* [Exercise instructions]: Copy the lines from the one with "Switch to the 保存同步 tab" to the one with "tap(22, 22)" word for word.

* [Records supplied]:
------------------------------------------------------------------------

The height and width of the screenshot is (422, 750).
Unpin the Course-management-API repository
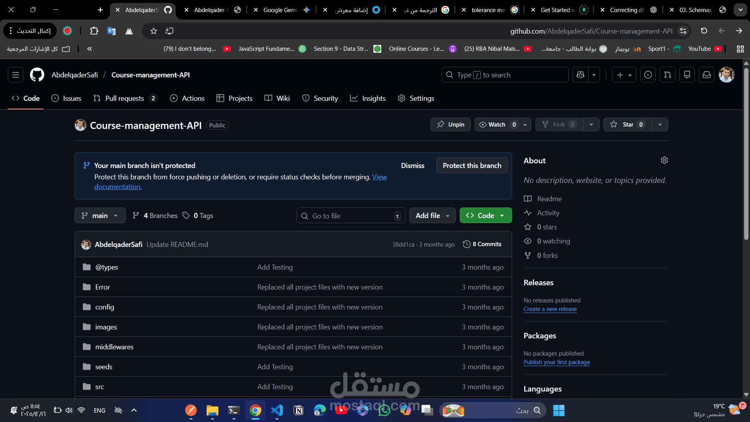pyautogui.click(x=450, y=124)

------------------------------------------------------------------------

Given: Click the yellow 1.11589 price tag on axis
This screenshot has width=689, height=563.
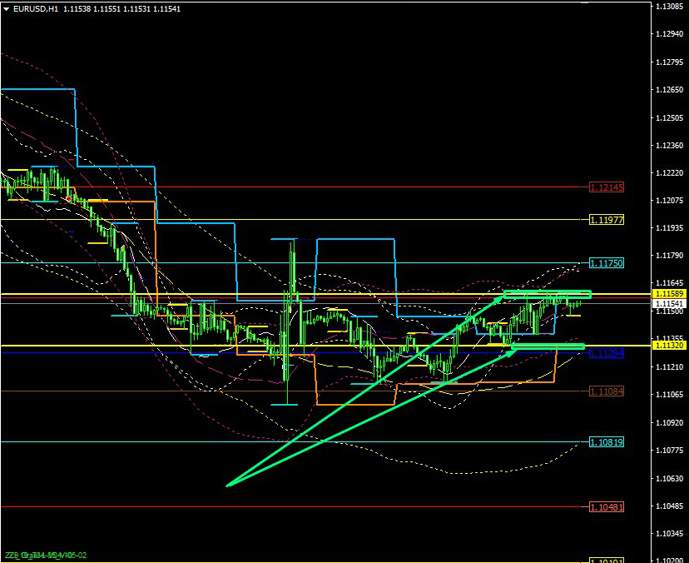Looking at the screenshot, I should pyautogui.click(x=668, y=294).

------------------------------------------------------------------------

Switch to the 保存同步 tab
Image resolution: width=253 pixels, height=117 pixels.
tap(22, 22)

------------------------------------------------------------------------

* [Correct answer]:
Switch to the 保存同步 tab
Image resolution: width=253 pixels, height=117 pixels.
tap(22, 22)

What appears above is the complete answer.